The High Court, in its final court order in 2012, accepted the recommendations of the commission and ordered the state government to undertake a survey of all lakes, ensure a buffer zone of 30 metres, remove unauthorised encroachment over lakes, conduct regular desilting of lakes, rejuvenate lakes, and stop the flow of sewage into lakes. However, in 2015, Bellandur Lake witnessed froth and foam on its surface—a sign of pollution due to sewage waste—which even caught fire.
Saldanha said that despite him and others moving to courts, the alleged negligence of the government towards conserving lakes showed no proper work on the ground. “When wetlands are destroyed, there is a major threat of flooding. The reality on the ground has not changed much despite several court orders and reminders to the government. We have been fighting for lake conservation since 1995. We warned of all these issues (urban flooding) long back and fought for it, but nothing changed on the ground due to the bureaucracy. Corporates are also responsible for the current condition here. A lot of corporate players from across the country and around the globe invested to intrude into the Bangalore wetlands and are equally responsible for the present conditions,” Saldanha told Mongabay-India.
Similar cases have been filed before the National Green Tribunal (NGT). The NGT, in its 2015 order, also asked the government to ensure a 75-metre buffer zone for lakes against the existing 30-metre norms. But the order was challenged before the Supreme Court later.

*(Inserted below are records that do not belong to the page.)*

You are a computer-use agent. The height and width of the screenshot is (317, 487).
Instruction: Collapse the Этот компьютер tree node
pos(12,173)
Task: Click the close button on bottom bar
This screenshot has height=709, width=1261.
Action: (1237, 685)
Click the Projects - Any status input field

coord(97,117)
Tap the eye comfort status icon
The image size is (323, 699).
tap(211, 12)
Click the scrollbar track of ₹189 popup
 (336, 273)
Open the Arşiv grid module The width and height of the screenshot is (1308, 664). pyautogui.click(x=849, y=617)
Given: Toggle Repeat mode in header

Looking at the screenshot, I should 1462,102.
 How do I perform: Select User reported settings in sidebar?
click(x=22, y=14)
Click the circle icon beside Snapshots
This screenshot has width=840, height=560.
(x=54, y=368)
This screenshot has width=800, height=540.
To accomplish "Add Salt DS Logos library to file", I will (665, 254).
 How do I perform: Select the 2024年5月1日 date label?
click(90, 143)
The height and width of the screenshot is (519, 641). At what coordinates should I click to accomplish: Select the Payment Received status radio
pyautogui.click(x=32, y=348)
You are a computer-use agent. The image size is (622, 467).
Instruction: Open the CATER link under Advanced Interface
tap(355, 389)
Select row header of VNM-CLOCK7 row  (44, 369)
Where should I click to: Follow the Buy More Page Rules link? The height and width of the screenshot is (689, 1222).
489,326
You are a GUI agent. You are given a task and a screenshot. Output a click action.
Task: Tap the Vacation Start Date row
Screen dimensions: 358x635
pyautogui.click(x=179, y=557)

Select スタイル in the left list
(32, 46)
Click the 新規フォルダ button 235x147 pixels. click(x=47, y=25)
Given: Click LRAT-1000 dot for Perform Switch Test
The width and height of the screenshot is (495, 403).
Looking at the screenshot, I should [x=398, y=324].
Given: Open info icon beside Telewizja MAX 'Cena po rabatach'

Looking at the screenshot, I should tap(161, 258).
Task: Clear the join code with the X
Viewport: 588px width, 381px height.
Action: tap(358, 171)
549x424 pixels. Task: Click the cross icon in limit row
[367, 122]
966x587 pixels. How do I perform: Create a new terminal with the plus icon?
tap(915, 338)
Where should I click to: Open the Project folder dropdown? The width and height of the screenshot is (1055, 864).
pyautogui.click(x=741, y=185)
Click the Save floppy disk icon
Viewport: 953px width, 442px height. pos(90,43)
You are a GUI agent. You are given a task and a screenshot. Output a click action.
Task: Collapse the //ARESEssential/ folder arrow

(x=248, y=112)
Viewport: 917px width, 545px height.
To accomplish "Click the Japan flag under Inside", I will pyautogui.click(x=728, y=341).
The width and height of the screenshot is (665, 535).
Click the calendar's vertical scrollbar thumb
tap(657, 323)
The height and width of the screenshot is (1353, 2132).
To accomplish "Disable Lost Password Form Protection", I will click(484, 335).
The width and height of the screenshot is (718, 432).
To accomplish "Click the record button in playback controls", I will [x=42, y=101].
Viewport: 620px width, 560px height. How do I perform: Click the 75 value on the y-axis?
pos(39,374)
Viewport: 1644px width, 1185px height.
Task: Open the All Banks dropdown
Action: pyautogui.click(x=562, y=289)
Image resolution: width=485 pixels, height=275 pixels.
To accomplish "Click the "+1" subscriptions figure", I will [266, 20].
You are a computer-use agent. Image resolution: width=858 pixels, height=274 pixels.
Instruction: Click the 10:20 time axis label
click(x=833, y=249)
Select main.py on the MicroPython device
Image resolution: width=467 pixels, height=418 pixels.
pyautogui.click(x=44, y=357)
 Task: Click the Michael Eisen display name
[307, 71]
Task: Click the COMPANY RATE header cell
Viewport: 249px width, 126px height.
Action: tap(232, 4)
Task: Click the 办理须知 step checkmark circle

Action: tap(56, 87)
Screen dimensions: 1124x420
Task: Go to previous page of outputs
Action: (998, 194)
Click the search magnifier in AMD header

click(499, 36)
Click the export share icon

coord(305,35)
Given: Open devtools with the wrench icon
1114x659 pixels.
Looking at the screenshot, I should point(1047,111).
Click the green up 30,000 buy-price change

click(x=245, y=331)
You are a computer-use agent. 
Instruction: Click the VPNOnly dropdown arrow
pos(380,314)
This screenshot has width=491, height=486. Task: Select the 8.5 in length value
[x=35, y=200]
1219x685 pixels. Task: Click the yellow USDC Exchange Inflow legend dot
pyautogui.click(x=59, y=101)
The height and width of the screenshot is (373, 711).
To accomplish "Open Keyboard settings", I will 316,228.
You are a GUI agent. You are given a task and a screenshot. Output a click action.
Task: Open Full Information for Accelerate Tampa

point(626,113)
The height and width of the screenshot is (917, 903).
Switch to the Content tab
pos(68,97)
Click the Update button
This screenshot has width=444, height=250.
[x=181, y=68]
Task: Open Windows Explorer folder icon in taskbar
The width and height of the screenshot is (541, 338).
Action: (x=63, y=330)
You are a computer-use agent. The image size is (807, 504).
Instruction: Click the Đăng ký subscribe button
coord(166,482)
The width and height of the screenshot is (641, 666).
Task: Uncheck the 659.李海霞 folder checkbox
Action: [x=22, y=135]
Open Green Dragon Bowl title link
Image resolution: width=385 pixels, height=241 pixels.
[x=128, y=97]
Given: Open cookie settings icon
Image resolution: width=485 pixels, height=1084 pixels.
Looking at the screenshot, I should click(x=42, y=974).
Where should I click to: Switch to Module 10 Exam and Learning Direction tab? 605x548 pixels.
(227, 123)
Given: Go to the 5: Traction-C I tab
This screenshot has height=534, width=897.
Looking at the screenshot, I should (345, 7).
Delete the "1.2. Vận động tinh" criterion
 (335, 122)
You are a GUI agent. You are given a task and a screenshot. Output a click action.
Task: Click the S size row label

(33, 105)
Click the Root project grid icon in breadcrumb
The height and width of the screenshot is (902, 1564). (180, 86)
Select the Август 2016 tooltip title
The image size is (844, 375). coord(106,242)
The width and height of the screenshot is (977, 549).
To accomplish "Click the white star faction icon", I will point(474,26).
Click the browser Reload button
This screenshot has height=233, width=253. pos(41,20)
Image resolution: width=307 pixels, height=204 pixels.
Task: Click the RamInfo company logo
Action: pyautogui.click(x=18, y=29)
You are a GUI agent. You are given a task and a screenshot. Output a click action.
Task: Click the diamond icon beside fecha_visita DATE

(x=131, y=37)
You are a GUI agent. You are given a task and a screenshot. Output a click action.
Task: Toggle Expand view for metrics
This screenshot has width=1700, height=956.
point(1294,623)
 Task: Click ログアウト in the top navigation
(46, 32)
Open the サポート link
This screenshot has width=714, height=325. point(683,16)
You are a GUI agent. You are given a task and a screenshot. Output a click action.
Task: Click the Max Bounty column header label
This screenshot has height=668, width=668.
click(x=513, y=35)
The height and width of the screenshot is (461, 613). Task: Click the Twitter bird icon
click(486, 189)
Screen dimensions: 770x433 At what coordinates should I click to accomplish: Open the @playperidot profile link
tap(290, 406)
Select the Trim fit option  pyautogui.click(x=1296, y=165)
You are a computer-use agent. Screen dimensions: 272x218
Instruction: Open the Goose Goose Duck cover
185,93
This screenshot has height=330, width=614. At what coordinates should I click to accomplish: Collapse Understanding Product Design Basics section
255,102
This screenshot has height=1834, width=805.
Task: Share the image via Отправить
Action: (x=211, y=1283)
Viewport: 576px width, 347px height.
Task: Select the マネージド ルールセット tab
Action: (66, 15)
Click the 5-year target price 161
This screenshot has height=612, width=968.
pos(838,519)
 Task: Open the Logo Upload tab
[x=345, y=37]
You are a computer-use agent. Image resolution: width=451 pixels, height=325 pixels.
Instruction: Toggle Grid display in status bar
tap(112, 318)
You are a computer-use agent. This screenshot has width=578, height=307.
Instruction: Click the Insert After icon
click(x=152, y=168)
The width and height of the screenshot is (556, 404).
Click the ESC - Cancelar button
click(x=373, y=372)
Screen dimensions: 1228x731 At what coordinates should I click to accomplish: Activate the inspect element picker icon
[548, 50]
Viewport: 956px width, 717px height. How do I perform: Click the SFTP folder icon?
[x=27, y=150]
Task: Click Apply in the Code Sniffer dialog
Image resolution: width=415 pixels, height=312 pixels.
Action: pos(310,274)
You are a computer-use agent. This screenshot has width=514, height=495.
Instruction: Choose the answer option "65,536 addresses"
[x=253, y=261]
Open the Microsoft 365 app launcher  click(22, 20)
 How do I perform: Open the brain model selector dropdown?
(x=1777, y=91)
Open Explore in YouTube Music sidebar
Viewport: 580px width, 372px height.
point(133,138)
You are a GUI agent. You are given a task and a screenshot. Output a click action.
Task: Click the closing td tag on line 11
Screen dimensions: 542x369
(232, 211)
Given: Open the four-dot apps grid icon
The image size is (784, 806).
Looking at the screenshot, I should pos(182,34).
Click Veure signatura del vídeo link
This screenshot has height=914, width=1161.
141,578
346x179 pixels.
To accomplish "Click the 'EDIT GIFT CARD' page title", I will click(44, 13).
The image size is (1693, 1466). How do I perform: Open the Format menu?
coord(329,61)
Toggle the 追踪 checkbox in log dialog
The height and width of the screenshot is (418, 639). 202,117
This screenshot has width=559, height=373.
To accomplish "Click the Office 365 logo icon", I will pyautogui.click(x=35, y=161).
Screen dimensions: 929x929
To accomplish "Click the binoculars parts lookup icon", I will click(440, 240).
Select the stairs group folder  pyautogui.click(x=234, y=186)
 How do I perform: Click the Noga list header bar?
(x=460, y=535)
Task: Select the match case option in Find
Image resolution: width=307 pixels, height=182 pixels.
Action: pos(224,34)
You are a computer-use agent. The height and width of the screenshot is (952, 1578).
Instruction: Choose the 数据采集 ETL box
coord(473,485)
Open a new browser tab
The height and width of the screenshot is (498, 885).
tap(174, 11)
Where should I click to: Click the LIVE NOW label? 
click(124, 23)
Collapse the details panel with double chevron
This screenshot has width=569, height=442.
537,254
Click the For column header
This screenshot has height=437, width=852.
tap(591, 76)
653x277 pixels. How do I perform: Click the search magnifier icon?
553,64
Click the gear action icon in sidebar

During the floods in Bangalore this year, Raj Bhagat, a geo analyst working with the World Resources Institute (WRI)-India, used satellite images to compare the changing urban landscape of the city over time, showing the degrading drains, increased encroachments and loss of wetlands.
He told Mongabay-India that the city administration has not given importance to the floodplains of the existing lakes as it has not demarcated the sensitive zones to prevent construction. Floodplains of water bodies like lakes and rivers play a key role in absorbing the excess water during monsoons and preventing floods. “In the Master Plan 0f 2015, prepared by the BDA, there is no flood zonation mark. We have a smaller buffer zone but no scientific demarcation of flood zones. If there is no demarcation by the government, we cannot even call such structures on the floodplains illegal. It seems the government has not given much attention to the issue and the protection of the valleys in the city. And this is not the problem of Bangalore alone. A lot of urban flooding in other bigger cities is also arising out of similar issues. The whole issue is related to urban planning and governance,” he said.
A recent report by the Administrative Training Institute (ATI), Mysore, a state-owned institution that imparts training to government officials and provides technical assistance in state disaster management plans, batted for flood zone mapping and demarcation and urban development in order to mitigate floods in Bangalore. The report said that in the absence of regulations, some urban structures have come up on these floodplains, and it would be tough to disturb them, but the time is ripe to make these regulations and discourage future construction on sensitive floodplains of lakes.
The report advocated that any areas around water bodies which are likely to be affected by floods in 10 years should be reserved for gardens, parks and playgrounds only, and no buildings should be constructed in such zones. Areas likely to be flooded in 25 years should be allowed to have restricted buildings with certain conditions like the number of stilts, minimum plinth level, and prohibition of construction of basements, among others.